Wednesday 4 December 2019

Found in translation


In an early post I looked at the mistranslation of a single word that jumped out at me while I was listening to a Book of the Week. The word was "Romanesque" – used in a context that had nothing to do with architecture. It referred to President Mitterand, whose predilection for seeing himself as a character in a roman provides a strangely appropriate parallel with a fictional  character who shared the first four letters of his name: Walter Mitty. (The source of the mistranslation was well hidden, and is arguable; if you're interested, feel free: here.)

But the reason for picking on that one word  is clear,  given my interest in the process of translation. More recently though I've found another case of mistranslation, that doesn't make the same kind of sense unless David Baddiel (the single-word-mistranslation-hunter in this case) has a similar background to mine (which I doubt). Wikipedia may cast some light, though I'm not minded to spend much time on it.

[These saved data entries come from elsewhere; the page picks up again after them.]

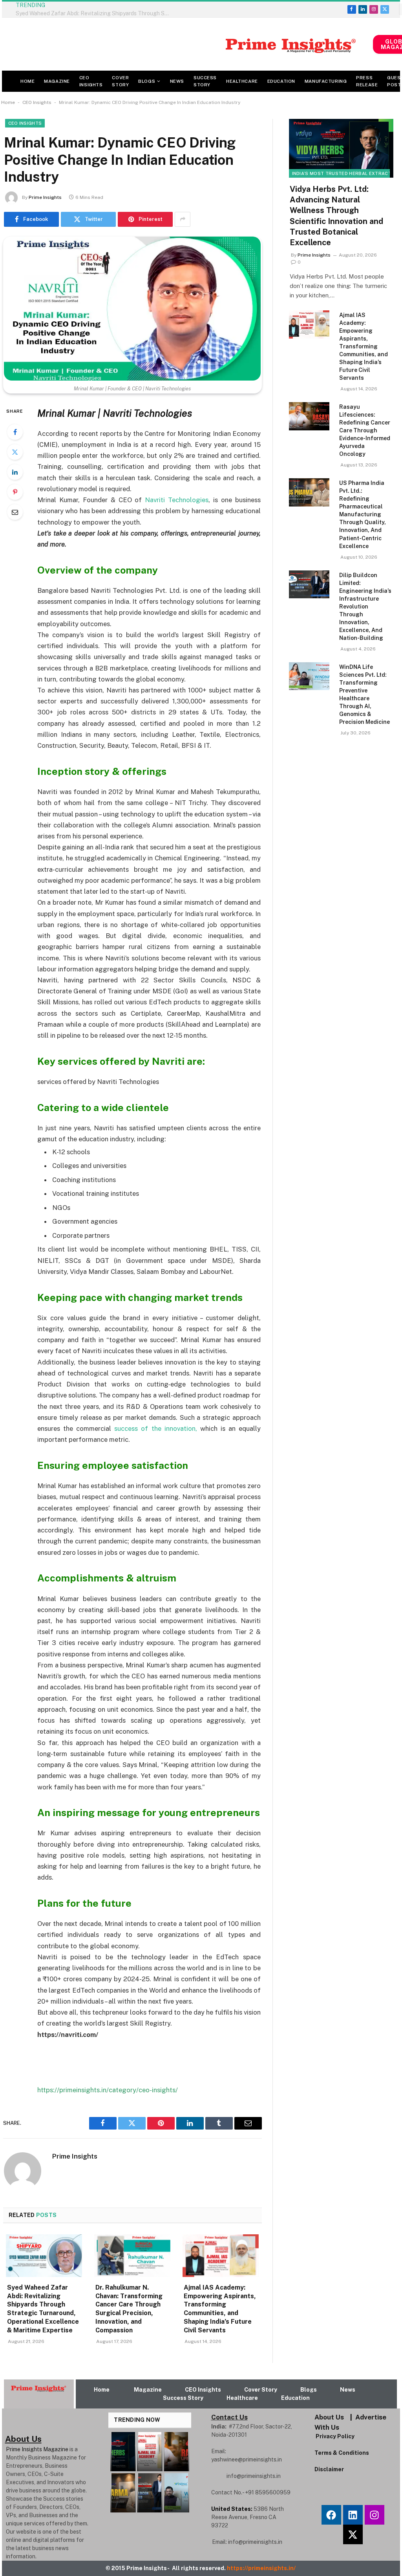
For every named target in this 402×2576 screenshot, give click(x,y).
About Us (329, 2417)
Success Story (205, 81)
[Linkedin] (353, 2515)
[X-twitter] (353, 2534)
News (177, 81)
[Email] (15, 512)
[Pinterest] (15, 492)
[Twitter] (15, 452)
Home (27, 81)
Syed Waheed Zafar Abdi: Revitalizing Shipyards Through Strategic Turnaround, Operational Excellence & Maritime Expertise (43, 2309)
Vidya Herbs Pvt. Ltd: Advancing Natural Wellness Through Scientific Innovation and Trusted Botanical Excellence (336, 215)
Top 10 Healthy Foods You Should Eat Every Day (119, 9)
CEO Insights (91, 81)
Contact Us (229, 2417)
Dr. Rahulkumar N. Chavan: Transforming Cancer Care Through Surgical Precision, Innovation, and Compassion (129, 2309)
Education (281, 81)
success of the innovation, (155, 1428)
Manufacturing (326, 81)
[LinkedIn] (15, 472)
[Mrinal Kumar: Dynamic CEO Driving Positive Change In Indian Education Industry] (132, 309)
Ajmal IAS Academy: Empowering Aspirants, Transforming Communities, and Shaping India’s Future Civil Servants (220, 2309)
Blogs (146, 81)
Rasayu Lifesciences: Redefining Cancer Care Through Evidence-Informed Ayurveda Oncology (364, 430)
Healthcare (242, 81)
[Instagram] (374, 2515)
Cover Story (120, 81)
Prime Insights (45, 197)
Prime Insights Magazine (37, 2449)
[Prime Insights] (187, 44)
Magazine (57, 81)
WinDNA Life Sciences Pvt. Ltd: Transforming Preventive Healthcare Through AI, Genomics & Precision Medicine (364, 694)
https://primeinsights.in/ (262, 2568)
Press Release (367, 81)
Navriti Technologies (176, 500)
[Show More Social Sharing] (182, 219)
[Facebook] (15, 432)
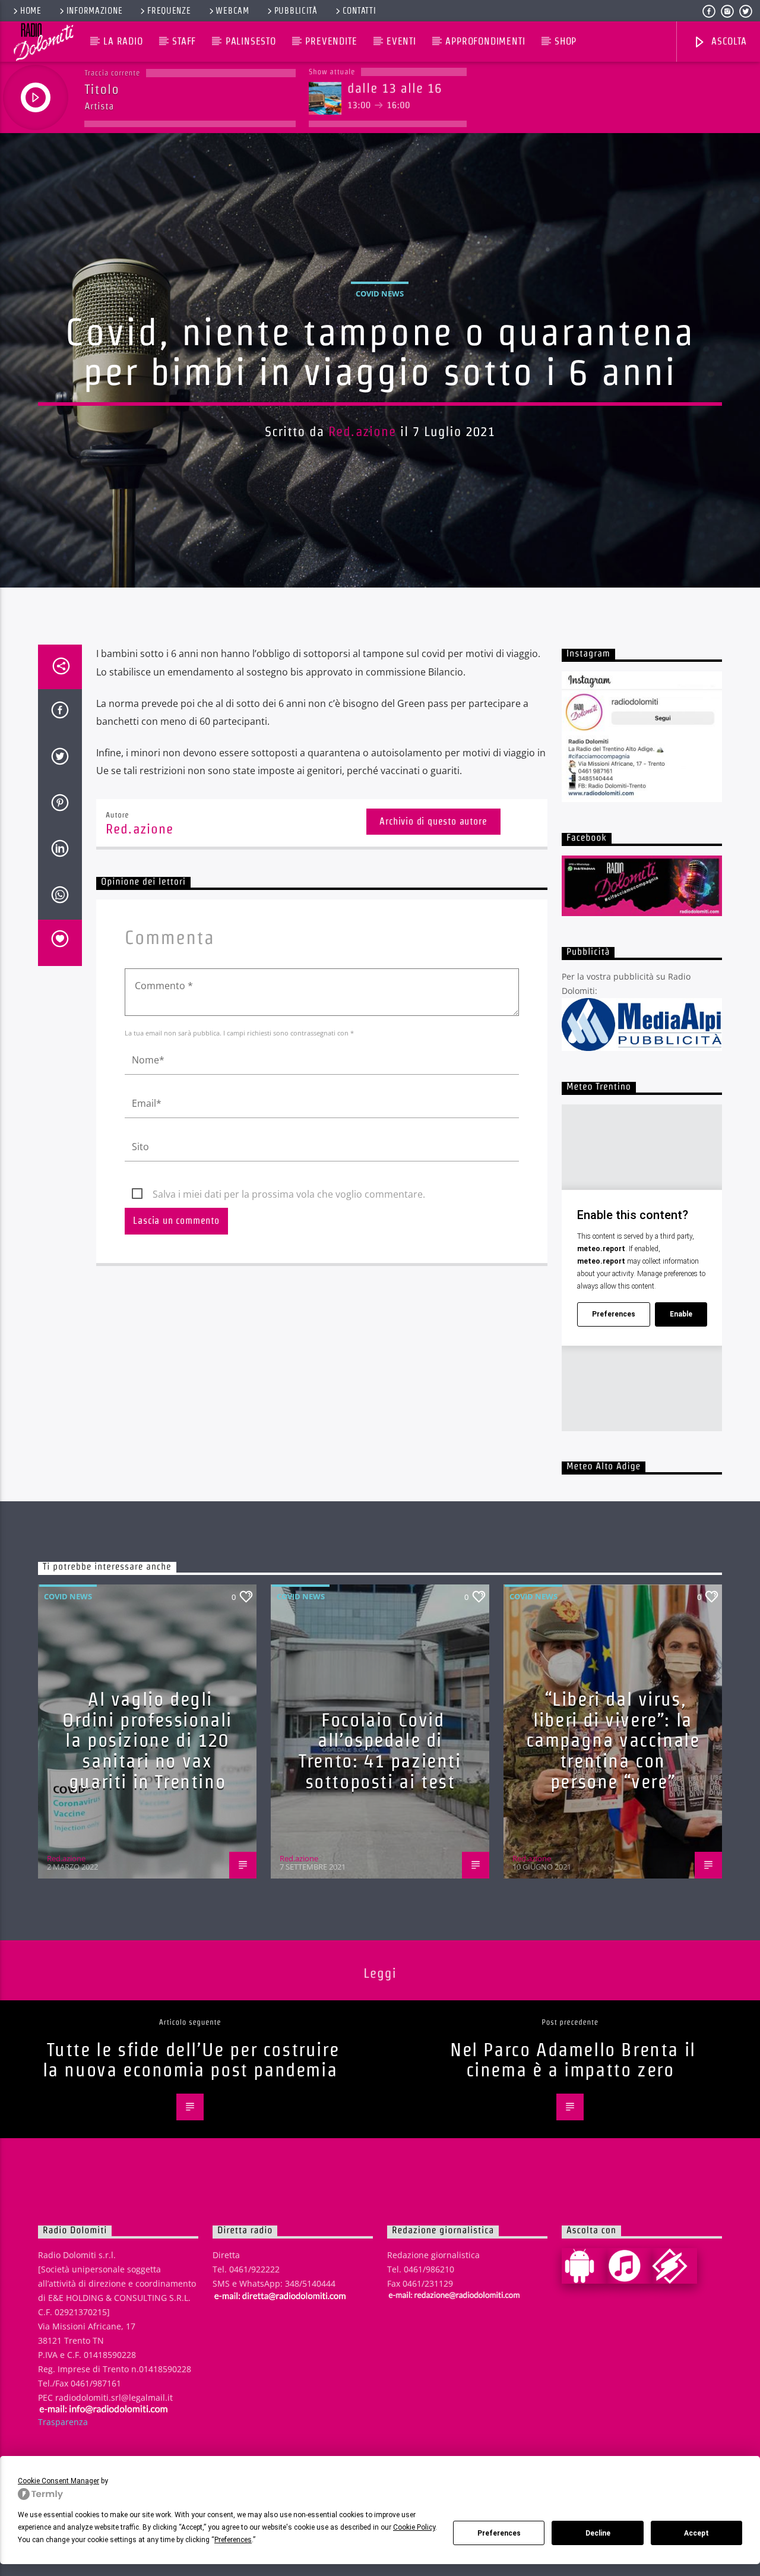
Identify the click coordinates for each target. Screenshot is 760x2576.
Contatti (359, 10)
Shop (566, 41)
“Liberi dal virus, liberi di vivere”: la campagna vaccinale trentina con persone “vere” (613, 1739)
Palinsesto (251, 41)
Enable (681, 1314)
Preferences (499, 2533)
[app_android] (584, 2266)
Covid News (380, 293)
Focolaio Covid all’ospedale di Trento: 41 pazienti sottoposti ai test (380, 1750)
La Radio (122, 41)
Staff (184, 41)
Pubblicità (296, 10)
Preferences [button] (233, 2540)
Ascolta (727, 41)
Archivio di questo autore (433, 821)
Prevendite (331, 41)
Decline (597, 2533)
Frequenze (169, 10)
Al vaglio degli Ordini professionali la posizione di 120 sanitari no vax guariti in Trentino (147, 1739)
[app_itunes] (629, 2266)
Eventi (401, 41)
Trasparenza (63, 2421)
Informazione (94, 10)
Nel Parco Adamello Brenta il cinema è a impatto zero (573, 2060)
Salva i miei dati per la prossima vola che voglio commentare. (289, 1194)
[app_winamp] (674, 2266)
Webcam (232, 10)
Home (31, 10)
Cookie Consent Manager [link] (58, 2481)
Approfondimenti (485, 41)
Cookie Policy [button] (414, 2527)
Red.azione (362, 431)
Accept (696, 2533)
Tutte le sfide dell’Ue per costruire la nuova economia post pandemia (191, 2060)
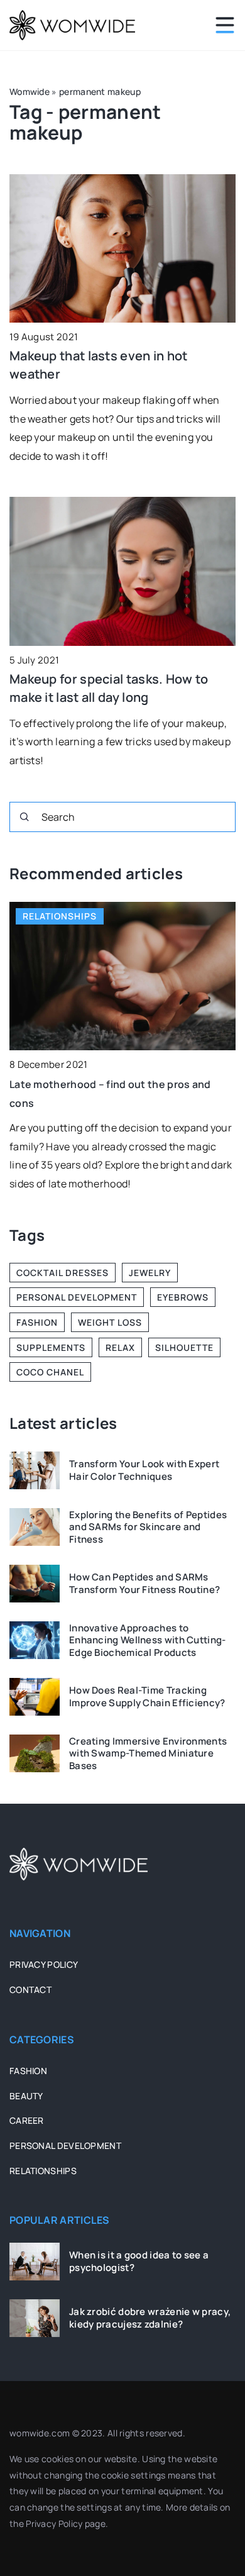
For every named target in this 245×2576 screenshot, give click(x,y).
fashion (37, 1322)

The case was documented in an article brought to my attention by an accident (I was toying with the phrase freak accident, but thought better of it. "Freakish" is an accolade that I think is too easily attached to accidents. Freakish is the accident that unearthed the Dead Sea Scrolls, say, and this Baddiel cutting was unearthed less dramatically in a stash of documents that referred not to the early days of Christianity but to an era that could be described as BHD (that is, before this blog started in late 2012).
<digression subject="'-eak' words in clichés">
I'm sure it's just an accident ('-eak' attributes becoming meaningless), but the latest Radio Times claims to have a "sneak preview" of a new Doctor Who series. The "sneak" bit added something once (when there was an unofficial and/or unsanctioned foretaste of some media event) but in this case there was nothing sneaky about  it. The PR department wanted the preview to appear. What's unsanctioned about that?
<digression>
The one word (well two if you want to be pedantic) was Careers Officer. A Baddiel novel used this expression, and it was rendered in the German translation as 'Reintegration into the Working Process Responsible Person'. (the "original" German was Wiedereingliederung-in-den-Arbeits-Prozeß-Betruer  – as opposed to the more predictable [not to say less RSI-inducing] Karriereoffizier). Baddiel met the German translator at some publishing shindig and asked why she had done this. The answer was, in my translation,
'Because I felt like making up a word, regardless of your intentions. I thought it'd be cool.'
In an update to an old post about local colour, I mentioned a song by Antonio Carlos Jobim, and wondered whether the word Rolleiflex had survived in the translation. In a later update I added:

 The good news is that it [HD 2019: the translation] has kept the Rolleiflex. The bad news is that it has introduced an irrelevant bit of cleverness:
I took your picture with my trusty Rolleiflex
And now all I have developed is a complex
Why can't translators just
GET OUT OF THE FRIGGING WAY ?

Five years earlier, if I'd read that edition of The Times, I could have cited yet another instance of overweening  translatorrhoea.

That's enough for today. In a later post I mean to look at the rest of this stash  of early-21st-century cuttings – a number of pieces from the Ben Mcintyre Last Word column. Now though I must go and do a bit of note-bashing for our carol concert: 14 December, 6.00 pm, All Saints', Wokingham.